Records drawn from a dataset:
=======

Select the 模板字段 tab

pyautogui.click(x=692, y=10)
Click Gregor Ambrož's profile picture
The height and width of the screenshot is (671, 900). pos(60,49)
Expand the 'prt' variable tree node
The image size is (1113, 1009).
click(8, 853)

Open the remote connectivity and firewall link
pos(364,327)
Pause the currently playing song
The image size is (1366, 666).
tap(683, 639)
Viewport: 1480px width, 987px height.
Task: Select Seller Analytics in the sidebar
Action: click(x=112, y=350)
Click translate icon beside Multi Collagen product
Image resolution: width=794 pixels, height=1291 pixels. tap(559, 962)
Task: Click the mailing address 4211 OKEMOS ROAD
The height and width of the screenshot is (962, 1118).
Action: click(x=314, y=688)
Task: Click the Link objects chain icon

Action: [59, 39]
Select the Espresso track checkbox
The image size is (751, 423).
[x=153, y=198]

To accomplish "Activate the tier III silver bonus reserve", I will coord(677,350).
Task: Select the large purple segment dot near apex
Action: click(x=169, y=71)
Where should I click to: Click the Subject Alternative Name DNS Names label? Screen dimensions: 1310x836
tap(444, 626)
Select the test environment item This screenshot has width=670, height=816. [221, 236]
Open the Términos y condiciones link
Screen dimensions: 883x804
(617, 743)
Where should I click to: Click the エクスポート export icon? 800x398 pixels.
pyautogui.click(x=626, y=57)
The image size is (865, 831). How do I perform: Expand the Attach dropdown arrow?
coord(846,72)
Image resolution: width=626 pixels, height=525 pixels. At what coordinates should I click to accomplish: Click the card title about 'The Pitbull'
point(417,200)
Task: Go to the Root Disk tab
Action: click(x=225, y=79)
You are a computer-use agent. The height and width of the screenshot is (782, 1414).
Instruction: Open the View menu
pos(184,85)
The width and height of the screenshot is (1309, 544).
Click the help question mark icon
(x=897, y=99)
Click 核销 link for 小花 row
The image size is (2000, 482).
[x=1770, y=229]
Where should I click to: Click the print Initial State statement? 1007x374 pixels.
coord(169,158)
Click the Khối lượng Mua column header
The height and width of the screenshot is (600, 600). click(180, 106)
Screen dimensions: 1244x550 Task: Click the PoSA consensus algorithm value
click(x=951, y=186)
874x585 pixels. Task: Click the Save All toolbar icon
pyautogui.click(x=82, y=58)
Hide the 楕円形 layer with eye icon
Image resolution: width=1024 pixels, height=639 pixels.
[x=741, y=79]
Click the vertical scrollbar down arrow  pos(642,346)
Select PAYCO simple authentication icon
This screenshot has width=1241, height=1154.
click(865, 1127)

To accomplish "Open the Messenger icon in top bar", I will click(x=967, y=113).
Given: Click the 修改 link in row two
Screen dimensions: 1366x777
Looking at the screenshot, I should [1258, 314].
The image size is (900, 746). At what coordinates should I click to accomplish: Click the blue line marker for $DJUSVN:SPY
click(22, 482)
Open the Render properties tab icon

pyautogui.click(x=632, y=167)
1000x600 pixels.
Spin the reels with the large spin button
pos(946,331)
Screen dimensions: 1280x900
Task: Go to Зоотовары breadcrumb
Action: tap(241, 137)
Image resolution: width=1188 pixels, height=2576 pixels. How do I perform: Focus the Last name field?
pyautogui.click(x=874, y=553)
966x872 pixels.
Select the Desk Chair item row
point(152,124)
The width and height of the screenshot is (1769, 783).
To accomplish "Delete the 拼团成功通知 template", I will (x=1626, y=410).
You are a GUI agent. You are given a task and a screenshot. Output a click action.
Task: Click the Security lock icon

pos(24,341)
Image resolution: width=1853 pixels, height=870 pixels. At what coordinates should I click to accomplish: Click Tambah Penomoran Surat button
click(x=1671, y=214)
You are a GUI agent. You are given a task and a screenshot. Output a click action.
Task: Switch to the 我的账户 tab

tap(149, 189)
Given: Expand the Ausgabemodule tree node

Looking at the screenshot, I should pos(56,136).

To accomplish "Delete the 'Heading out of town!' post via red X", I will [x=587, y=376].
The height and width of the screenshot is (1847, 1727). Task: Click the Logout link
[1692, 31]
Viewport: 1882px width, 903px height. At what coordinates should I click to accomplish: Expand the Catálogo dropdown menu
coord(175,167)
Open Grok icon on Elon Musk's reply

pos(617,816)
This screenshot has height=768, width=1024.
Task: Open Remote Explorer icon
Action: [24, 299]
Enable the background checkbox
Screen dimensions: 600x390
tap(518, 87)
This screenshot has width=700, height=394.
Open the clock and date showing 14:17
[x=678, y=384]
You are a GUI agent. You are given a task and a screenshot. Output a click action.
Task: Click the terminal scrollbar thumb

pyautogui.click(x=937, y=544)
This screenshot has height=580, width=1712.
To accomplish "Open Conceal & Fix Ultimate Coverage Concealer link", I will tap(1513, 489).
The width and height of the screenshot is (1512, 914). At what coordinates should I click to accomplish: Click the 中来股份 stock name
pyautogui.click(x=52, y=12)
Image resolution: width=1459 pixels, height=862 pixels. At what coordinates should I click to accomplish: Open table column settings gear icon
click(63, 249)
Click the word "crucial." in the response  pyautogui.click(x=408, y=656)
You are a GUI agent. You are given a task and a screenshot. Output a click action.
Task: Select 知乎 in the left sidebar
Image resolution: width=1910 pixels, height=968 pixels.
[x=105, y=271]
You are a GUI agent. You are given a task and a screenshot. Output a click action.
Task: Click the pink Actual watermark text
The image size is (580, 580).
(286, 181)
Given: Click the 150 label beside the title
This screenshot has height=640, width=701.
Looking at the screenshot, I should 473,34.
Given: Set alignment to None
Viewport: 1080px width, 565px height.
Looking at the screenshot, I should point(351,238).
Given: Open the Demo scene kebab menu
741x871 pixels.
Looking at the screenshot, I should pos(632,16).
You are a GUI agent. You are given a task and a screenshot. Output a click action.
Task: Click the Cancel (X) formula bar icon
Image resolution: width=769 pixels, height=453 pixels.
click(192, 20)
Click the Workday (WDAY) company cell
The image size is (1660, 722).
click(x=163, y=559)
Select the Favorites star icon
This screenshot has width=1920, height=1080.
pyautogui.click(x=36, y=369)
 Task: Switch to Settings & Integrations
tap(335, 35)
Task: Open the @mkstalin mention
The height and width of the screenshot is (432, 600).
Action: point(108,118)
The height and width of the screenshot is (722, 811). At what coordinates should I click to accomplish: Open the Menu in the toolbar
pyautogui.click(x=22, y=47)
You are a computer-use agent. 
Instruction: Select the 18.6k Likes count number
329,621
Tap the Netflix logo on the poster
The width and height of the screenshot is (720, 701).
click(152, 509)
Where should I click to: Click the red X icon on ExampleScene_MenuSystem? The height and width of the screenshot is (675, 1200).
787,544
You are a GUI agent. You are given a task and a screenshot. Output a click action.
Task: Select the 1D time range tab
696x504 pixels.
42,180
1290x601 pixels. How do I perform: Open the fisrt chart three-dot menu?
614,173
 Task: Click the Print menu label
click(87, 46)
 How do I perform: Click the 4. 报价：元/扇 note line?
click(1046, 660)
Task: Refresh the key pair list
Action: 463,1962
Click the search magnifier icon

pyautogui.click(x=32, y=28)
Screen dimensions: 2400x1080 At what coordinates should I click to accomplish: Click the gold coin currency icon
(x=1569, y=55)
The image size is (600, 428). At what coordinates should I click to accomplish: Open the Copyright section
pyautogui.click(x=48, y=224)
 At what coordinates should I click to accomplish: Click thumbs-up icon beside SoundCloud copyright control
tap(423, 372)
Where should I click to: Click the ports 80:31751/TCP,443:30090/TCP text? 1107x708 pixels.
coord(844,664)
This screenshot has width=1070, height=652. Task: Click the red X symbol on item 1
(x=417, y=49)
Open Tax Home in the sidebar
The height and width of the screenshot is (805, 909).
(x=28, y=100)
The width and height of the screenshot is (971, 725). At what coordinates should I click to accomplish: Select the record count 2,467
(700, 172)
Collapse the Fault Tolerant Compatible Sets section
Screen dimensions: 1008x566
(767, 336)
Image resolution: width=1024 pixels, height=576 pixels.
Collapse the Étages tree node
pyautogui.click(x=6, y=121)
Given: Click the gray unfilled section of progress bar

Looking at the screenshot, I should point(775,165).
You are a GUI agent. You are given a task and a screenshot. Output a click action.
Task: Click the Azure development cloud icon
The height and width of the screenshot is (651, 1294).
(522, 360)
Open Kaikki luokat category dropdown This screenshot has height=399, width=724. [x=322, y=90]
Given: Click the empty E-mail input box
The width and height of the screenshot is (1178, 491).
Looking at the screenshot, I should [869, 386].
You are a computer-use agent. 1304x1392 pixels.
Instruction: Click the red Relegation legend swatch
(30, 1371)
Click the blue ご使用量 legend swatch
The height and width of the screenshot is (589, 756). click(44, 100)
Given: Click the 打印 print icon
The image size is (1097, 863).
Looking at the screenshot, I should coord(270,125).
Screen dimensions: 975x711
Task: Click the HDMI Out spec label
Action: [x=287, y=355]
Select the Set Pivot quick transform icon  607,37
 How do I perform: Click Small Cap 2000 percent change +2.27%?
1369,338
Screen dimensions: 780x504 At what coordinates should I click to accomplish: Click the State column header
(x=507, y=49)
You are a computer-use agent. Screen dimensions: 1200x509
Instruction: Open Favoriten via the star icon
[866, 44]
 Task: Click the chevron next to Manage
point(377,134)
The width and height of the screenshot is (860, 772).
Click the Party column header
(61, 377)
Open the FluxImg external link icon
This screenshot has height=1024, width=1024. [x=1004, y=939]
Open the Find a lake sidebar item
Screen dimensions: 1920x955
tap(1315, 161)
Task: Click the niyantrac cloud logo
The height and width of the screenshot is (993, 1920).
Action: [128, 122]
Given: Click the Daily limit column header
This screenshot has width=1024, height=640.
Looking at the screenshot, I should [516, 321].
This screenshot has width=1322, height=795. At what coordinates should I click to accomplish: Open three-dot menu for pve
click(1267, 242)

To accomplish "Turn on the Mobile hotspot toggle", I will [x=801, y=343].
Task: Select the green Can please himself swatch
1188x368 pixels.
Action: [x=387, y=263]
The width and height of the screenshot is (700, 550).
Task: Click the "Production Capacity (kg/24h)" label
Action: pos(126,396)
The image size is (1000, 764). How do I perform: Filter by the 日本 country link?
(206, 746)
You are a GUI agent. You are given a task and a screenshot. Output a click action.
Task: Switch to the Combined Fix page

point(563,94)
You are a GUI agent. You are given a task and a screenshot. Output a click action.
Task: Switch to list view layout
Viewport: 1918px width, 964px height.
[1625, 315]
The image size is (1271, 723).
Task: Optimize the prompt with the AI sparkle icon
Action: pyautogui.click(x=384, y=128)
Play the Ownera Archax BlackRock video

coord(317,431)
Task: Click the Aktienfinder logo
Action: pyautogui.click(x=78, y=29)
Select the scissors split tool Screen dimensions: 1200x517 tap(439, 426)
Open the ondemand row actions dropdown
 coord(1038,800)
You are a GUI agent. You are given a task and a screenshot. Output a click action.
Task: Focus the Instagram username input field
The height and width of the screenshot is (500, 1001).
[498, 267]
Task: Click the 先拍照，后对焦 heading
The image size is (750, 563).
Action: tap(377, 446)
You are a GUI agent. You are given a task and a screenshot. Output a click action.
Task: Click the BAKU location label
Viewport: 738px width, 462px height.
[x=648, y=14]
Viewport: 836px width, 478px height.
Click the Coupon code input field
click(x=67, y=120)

=======

→ EXERCISE DESCRIPTION
Pick out each line above that includes "Delete" and show it.

→ EXERCISE RESPONSE
To accomplish "Delete the 拼团成功通知 template", I will (x=1626, y=410).
To accomplish "Delete the 'Heading out of town!' post via red X", I will [x=587, y=376].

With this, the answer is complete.